[Records from a pointing dataset]
================================

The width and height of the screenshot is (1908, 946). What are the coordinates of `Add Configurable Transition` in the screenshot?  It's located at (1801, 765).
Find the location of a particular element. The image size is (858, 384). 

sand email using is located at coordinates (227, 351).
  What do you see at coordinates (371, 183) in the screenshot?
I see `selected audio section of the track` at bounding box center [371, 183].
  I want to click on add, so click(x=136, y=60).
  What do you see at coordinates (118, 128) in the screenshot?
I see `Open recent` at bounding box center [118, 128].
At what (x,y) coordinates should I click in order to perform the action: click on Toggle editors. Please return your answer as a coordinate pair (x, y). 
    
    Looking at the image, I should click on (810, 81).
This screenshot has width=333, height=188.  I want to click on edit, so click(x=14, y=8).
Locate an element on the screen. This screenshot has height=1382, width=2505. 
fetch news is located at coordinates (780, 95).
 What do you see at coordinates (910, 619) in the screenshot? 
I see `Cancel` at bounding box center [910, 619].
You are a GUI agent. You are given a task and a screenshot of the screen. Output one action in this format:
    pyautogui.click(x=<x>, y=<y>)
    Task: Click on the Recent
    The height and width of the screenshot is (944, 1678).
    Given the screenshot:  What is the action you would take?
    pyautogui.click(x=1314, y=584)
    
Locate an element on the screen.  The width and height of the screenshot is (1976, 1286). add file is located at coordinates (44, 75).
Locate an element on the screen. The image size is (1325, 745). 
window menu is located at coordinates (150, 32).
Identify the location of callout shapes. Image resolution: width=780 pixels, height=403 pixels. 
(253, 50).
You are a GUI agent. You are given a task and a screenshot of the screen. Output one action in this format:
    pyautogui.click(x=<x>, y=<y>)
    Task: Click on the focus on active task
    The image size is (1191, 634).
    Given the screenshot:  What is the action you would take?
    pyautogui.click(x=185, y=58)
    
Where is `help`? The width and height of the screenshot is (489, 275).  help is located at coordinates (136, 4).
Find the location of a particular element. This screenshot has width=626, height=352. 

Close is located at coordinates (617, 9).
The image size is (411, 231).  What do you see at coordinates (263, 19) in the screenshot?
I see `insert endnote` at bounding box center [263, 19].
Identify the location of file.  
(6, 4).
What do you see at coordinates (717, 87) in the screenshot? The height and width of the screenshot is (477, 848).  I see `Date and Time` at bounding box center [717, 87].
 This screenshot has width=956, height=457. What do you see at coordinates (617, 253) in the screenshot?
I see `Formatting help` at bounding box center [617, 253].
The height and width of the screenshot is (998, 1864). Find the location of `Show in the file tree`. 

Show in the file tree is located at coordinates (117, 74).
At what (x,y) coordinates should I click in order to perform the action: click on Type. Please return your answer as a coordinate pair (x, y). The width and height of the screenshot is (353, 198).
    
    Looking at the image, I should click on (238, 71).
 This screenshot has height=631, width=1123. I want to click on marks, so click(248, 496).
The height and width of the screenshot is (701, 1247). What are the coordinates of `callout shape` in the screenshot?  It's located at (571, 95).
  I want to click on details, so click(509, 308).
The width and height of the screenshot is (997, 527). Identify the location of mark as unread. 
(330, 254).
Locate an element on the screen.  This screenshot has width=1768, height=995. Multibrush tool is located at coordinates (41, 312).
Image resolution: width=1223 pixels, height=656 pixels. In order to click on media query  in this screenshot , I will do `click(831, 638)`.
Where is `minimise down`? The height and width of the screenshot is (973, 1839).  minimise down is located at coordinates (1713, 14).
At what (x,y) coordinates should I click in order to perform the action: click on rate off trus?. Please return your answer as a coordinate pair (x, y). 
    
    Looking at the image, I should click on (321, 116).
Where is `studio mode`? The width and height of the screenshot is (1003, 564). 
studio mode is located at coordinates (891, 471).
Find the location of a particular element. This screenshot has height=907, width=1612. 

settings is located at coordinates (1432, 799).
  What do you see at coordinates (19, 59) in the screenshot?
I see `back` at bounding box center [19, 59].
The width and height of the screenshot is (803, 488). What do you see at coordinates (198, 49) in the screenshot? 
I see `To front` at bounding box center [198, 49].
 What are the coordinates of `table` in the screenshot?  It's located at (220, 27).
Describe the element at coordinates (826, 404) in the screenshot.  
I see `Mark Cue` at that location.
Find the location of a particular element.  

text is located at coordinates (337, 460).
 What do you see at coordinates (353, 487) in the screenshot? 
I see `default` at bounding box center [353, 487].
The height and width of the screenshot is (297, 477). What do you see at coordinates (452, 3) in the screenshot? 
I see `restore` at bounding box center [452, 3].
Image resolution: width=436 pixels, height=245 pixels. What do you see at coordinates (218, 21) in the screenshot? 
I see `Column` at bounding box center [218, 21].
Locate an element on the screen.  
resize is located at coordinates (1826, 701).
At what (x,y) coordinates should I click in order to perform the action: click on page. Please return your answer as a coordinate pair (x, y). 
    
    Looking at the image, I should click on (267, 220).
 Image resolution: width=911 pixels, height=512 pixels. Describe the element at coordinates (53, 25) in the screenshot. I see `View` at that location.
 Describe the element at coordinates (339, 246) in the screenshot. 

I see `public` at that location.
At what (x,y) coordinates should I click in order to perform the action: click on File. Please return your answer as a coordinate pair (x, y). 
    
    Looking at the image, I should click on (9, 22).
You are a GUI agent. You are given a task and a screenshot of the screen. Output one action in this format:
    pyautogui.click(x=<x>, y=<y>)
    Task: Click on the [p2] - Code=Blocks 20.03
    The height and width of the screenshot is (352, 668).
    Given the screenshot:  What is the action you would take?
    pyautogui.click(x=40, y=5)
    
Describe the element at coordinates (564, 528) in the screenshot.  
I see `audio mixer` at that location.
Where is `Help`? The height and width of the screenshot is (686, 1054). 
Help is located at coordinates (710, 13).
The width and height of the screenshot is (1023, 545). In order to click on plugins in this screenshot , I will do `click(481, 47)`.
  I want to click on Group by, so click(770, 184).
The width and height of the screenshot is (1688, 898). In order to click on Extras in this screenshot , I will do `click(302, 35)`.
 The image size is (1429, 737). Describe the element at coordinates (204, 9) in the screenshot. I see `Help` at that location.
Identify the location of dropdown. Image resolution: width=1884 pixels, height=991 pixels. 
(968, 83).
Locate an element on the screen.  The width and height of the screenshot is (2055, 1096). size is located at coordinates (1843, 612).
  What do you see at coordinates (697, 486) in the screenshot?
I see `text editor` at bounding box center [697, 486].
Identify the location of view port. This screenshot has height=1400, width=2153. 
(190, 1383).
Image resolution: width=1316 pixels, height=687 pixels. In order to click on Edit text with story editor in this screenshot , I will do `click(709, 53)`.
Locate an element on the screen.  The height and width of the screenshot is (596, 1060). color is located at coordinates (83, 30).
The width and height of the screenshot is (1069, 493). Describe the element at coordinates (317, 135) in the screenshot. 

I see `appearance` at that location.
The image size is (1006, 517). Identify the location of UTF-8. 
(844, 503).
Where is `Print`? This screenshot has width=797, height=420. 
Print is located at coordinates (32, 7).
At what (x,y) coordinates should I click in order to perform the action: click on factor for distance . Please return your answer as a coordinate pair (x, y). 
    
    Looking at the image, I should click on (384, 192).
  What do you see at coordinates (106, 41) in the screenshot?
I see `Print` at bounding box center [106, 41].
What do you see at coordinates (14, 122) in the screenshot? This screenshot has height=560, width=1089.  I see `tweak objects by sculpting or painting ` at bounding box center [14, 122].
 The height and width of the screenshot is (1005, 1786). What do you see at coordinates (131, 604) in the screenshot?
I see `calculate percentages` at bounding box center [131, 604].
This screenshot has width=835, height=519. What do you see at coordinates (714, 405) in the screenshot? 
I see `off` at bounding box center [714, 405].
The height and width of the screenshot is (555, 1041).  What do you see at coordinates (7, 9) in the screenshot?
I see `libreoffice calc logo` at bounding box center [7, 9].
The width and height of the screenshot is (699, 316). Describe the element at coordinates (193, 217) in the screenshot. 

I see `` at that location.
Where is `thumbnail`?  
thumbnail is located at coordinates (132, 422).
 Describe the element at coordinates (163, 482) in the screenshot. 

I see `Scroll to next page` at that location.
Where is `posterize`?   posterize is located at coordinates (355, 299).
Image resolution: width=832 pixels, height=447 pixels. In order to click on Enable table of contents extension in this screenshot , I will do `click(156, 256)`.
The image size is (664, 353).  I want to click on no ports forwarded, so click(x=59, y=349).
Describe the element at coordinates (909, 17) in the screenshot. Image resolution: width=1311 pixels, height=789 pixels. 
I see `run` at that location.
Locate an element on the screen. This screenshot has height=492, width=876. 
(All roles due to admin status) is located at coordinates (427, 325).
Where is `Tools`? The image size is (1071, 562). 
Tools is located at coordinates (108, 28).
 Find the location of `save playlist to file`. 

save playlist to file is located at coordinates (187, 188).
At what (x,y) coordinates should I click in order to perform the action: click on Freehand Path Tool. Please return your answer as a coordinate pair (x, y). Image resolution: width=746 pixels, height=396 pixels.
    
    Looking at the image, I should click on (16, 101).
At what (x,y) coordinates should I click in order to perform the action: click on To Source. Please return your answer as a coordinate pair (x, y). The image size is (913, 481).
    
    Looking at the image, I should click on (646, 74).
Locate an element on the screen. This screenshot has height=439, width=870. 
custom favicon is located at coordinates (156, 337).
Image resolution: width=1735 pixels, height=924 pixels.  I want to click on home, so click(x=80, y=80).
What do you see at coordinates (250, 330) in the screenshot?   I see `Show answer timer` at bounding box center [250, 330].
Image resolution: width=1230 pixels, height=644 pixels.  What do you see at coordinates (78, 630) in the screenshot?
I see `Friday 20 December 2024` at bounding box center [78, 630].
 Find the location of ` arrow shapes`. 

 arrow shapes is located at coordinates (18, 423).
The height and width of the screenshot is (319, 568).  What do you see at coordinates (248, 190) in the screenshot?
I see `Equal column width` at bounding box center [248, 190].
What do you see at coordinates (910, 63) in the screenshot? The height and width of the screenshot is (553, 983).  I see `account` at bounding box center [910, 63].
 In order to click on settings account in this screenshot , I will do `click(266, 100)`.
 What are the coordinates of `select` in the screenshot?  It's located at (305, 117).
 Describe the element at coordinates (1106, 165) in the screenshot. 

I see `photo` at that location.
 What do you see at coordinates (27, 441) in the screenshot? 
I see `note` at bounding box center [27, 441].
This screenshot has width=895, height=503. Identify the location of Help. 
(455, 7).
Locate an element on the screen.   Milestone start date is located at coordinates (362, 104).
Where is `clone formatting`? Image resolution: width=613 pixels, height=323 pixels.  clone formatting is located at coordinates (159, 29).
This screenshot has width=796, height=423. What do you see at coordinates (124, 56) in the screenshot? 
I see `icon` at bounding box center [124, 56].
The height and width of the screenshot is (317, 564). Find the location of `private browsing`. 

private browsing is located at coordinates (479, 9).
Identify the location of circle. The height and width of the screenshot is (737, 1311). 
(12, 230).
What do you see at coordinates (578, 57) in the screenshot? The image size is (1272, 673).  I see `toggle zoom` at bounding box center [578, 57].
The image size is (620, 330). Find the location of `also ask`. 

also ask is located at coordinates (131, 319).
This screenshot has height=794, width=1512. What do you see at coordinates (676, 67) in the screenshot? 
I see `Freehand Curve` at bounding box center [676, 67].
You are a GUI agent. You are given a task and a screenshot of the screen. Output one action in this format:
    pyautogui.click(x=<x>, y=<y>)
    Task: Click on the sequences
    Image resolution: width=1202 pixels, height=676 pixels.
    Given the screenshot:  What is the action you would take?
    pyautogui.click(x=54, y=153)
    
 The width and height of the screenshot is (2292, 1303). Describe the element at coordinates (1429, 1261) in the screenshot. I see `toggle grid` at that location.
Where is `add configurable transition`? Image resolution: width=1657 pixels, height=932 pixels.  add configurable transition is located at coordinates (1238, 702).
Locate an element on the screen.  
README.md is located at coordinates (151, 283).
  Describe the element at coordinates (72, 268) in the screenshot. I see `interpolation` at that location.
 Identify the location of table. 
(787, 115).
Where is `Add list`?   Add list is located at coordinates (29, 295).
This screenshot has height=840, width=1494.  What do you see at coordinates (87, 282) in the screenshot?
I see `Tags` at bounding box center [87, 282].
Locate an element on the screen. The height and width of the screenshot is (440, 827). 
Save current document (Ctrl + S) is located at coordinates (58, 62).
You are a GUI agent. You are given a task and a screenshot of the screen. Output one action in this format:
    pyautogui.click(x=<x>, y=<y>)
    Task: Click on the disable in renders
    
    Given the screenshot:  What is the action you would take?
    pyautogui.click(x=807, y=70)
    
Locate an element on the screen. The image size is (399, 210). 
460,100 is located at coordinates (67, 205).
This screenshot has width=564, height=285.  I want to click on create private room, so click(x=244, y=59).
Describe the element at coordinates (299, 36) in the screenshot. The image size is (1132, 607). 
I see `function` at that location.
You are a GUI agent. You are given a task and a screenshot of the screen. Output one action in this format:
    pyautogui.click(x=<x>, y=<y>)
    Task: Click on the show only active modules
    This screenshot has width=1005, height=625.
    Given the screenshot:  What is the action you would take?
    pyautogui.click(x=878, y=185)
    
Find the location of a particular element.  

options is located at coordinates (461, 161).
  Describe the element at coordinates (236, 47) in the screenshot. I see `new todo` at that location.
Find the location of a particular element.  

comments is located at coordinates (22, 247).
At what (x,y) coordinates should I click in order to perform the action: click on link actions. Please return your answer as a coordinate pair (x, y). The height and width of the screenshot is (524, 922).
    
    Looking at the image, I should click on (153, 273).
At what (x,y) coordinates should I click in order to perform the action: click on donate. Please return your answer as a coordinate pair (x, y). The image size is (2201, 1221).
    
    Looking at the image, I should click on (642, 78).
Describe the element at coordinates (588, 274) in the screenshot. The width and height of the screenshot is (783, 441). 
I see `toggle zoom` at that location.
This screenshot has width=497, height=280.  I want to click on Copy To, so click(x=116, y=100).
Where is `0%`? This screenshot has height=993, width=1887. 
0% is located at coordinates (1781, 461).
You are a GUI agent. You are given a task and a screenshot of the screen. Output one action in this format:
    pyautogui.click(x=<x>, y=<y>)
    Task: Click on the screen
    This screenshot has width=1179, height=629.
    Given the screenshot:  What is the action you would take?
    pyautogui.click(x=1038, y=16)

================================

Set exercise ::
Reproduce, line for line and unchanged, everything in the material from its first line down through the line containing "center [371, 183].".

Task answer ::
The width and height of the screenshot is (1908, 946). What are the coordinates of `Add Configurable Transition` in the screenshot?  It's located at (1801, 765).
Find the location of a particular element. The image size is (858, 384). 

sand email using is located at coordinates (227, 351).
  What do you see at coordinates (371, 183) in the screenshot?
I see `selected audio section of the track` at bounding box center [371, 183].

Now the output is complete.